## Recorded information:
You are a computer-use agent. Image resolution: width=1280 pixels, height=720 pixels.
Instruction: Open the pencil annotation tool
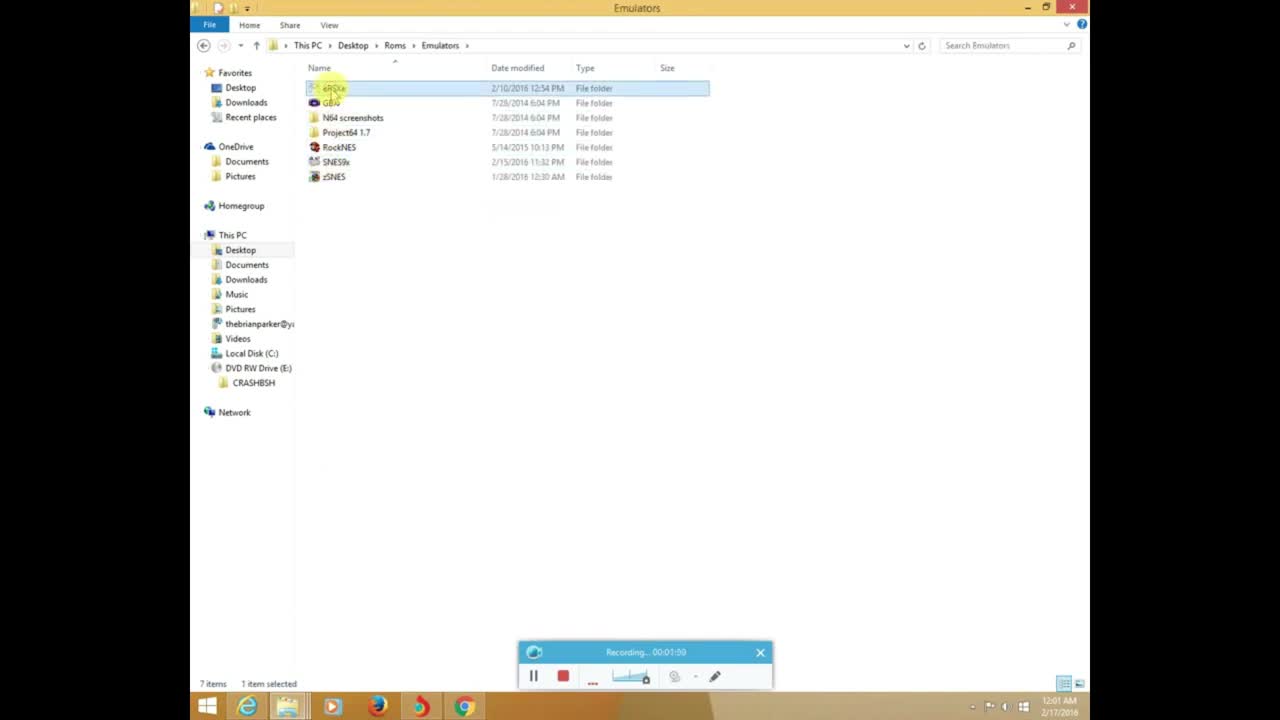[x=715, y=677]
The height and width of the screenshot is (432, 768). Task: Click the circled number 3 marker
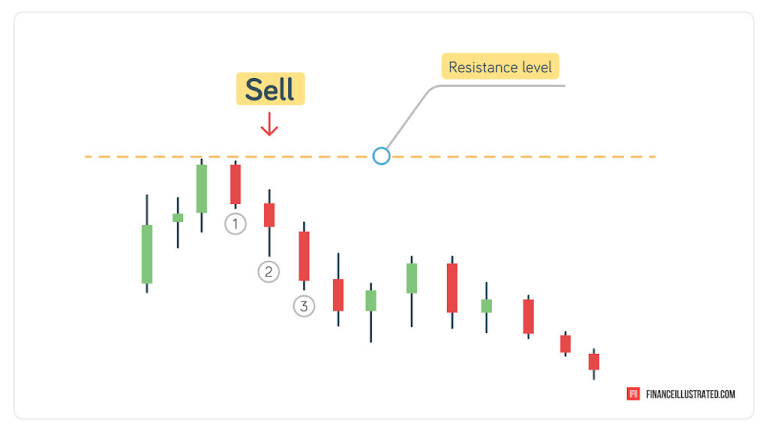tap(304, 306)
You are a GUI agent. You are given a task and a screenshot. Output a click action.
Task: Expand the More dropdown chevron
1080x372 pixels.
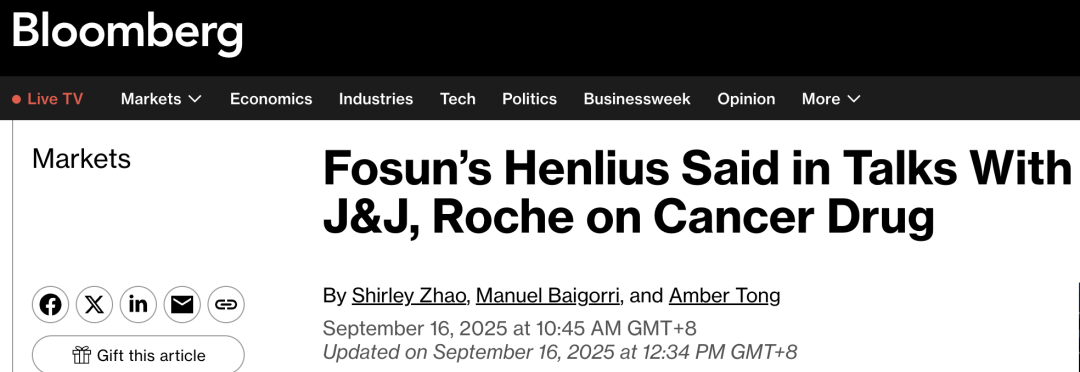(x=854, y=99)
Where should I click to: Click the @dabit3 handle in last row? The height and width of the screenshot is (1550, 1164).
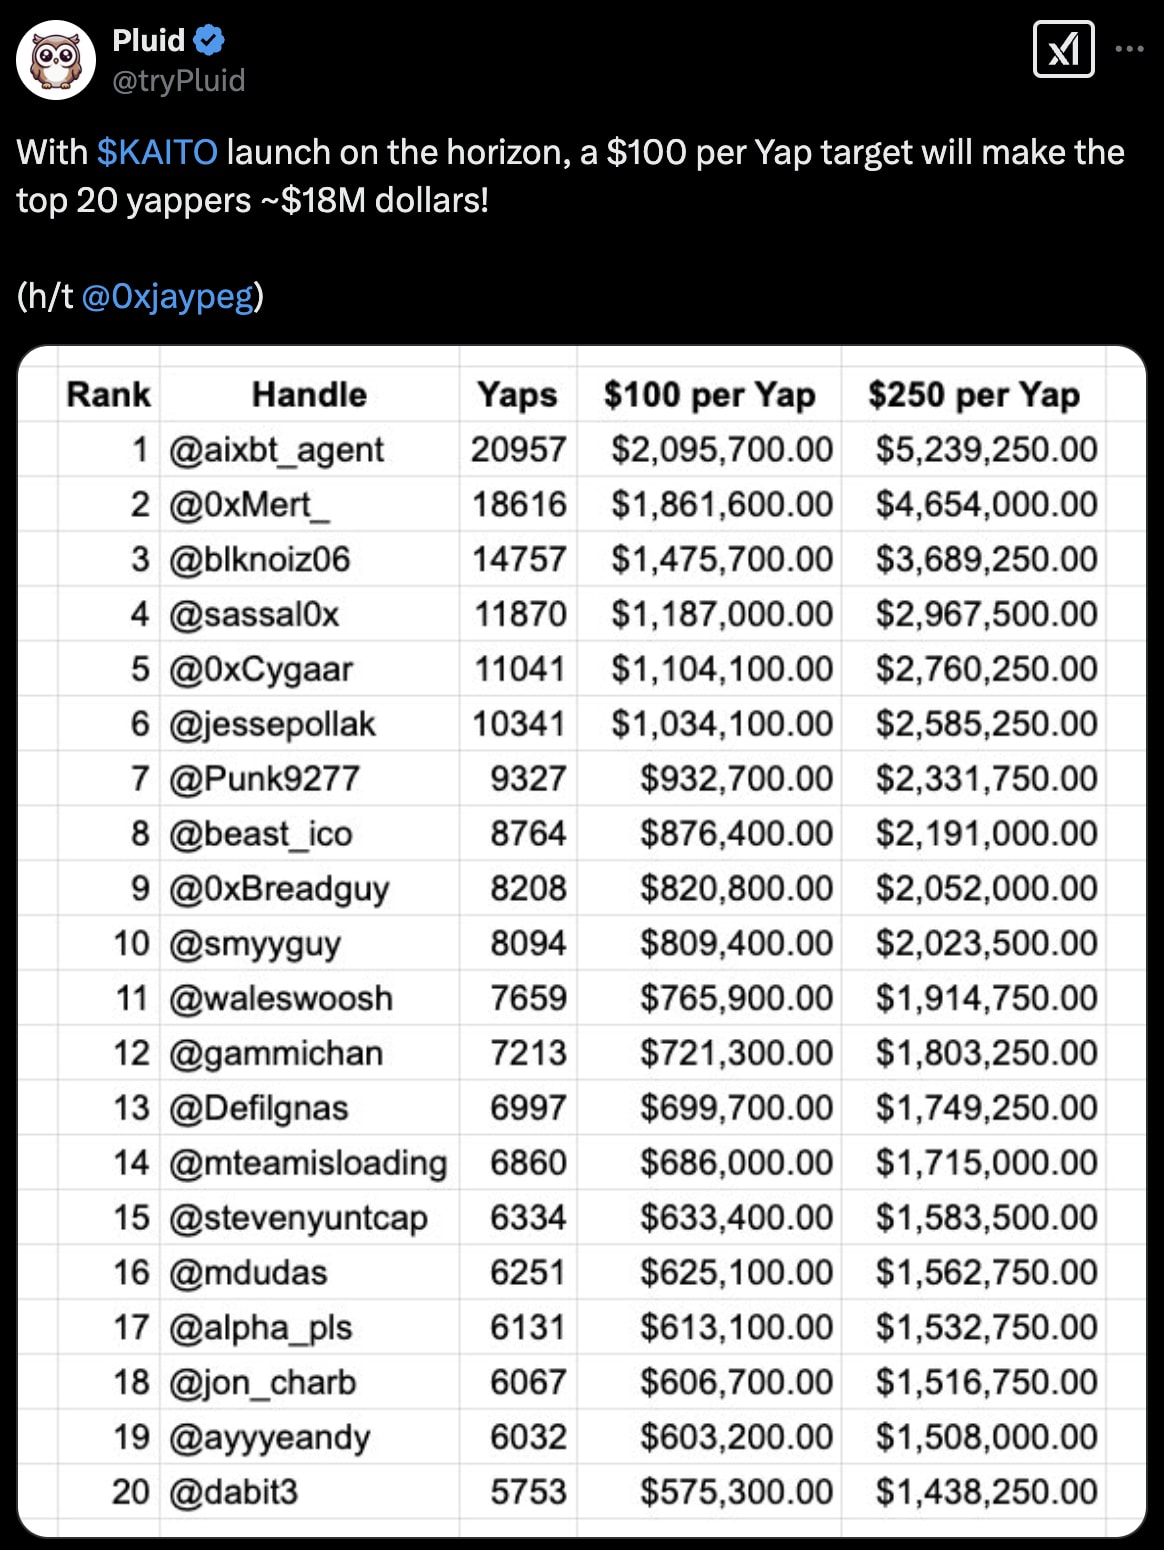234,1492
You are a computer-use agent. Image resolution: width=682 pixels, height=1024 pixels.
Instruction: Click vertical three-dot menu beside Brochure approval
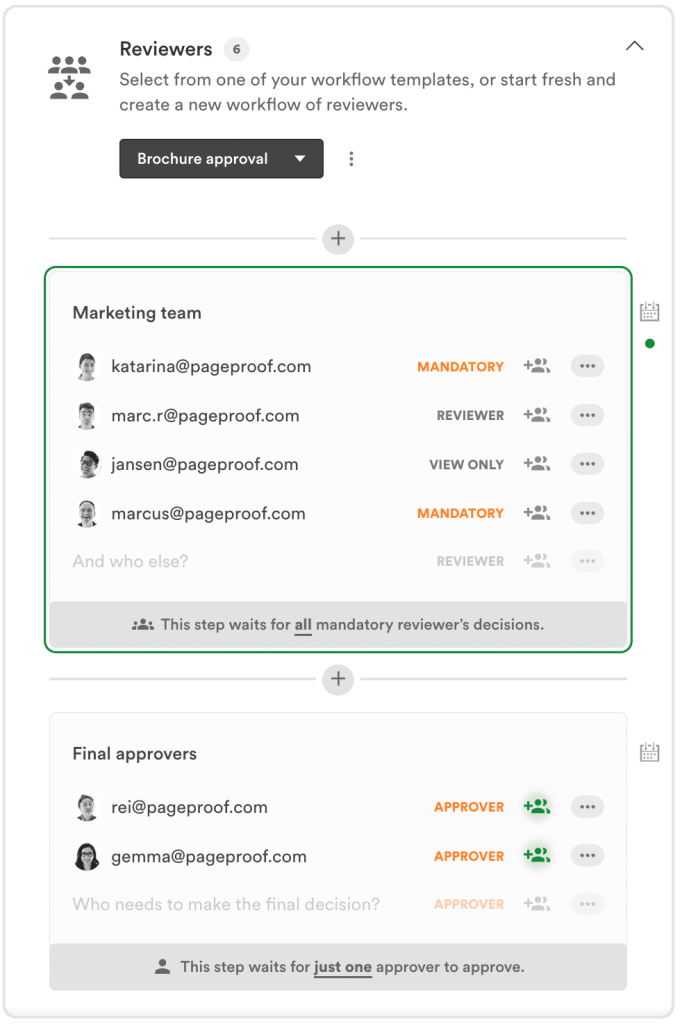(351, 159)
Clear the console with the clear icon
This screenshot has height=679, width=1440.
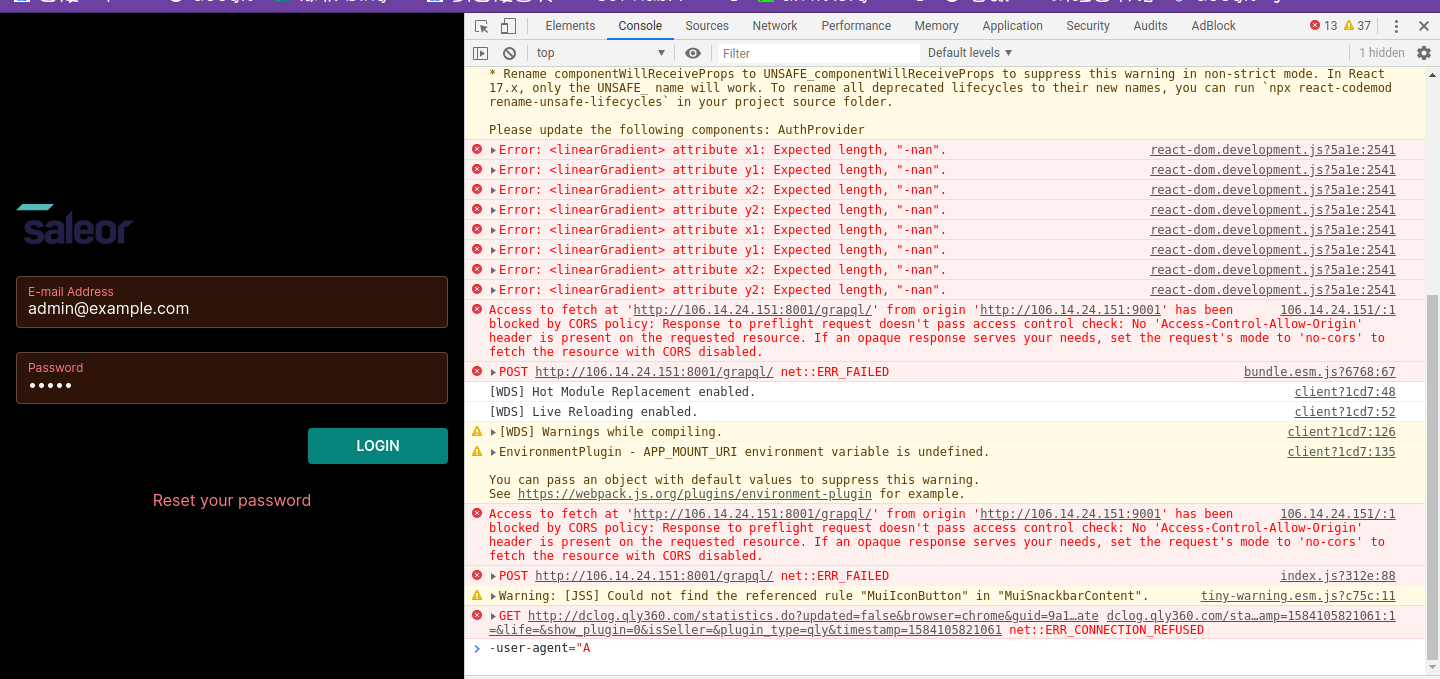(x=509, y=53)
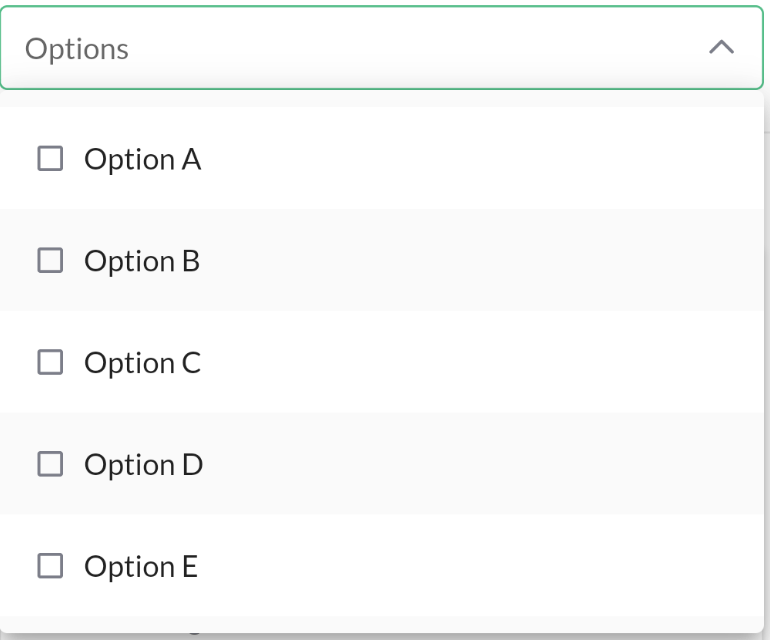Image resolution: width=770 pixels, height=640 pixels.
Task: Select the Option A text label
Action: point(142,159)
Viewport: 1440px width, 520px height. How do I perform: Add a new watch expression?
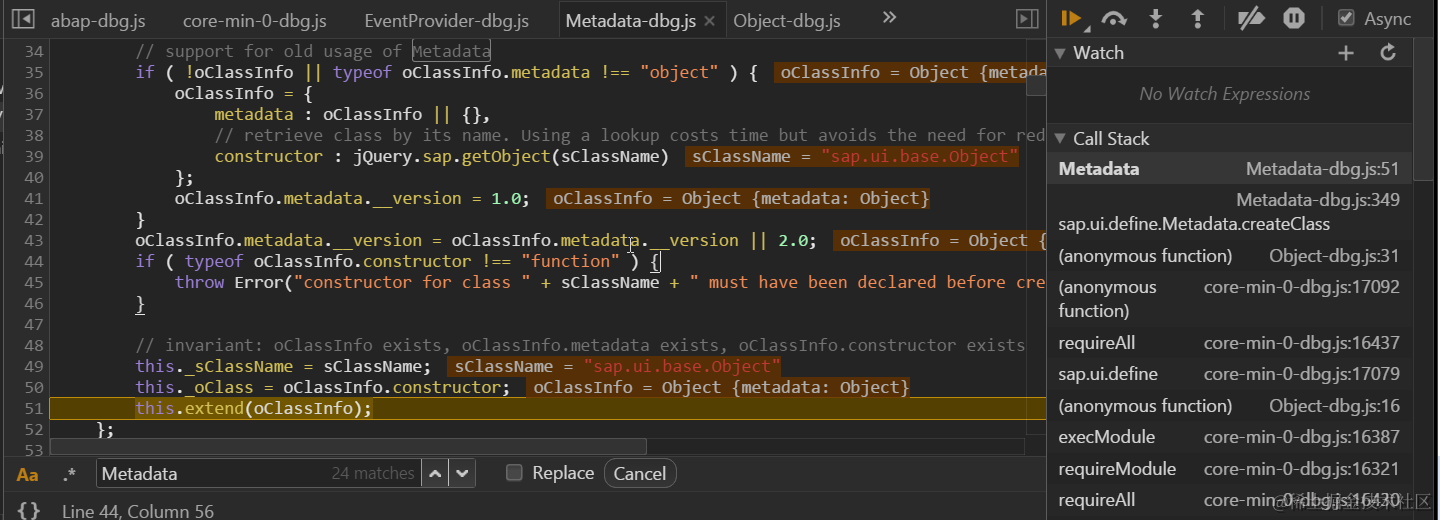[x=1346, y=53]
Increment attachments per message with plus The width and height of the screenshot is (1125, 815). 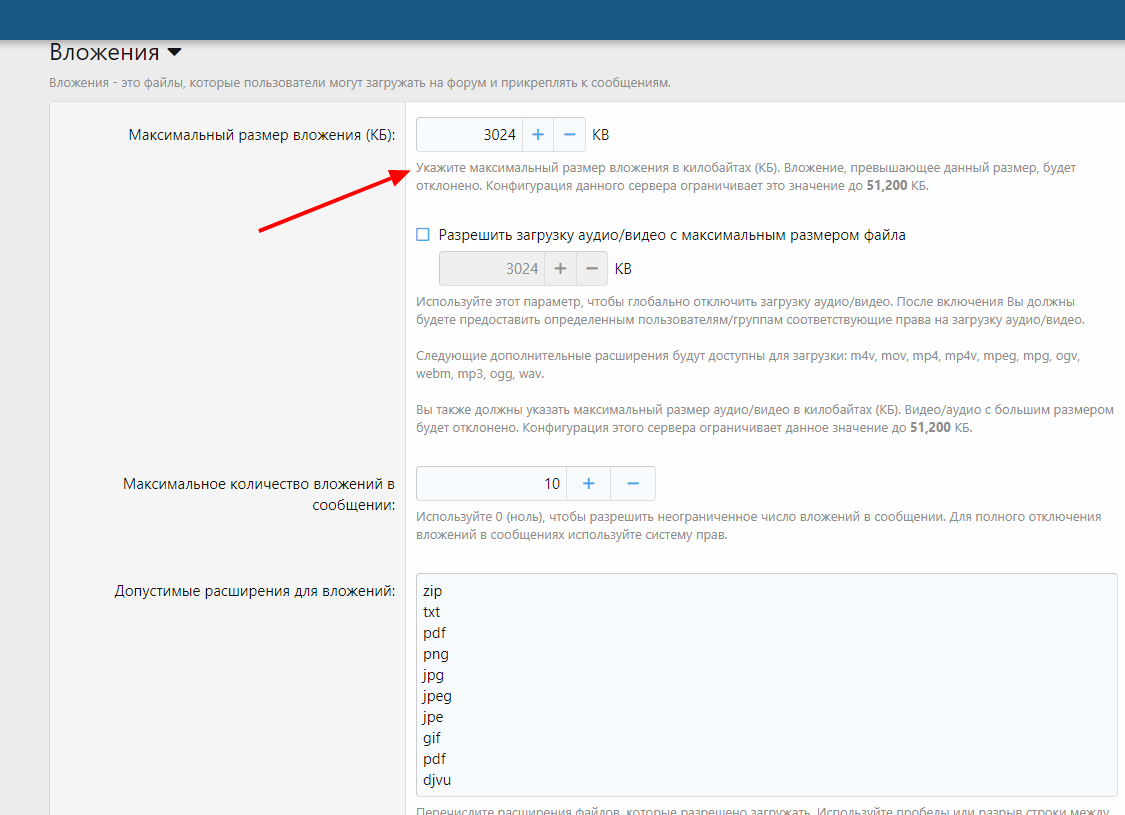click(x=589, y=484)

## Problem to work on:
Please collect every line above that contains the string "agent", matching case exactly.

## Exercise result:
You are a computer-use agent. Image resolution: width=1280 pixels, height=720 pixels.
You are a GUI agent. You are given a task and a screenshot. Output a click action.
You are a computer-use agent. Image resolution: width=682 pixels, height=1024 pixels.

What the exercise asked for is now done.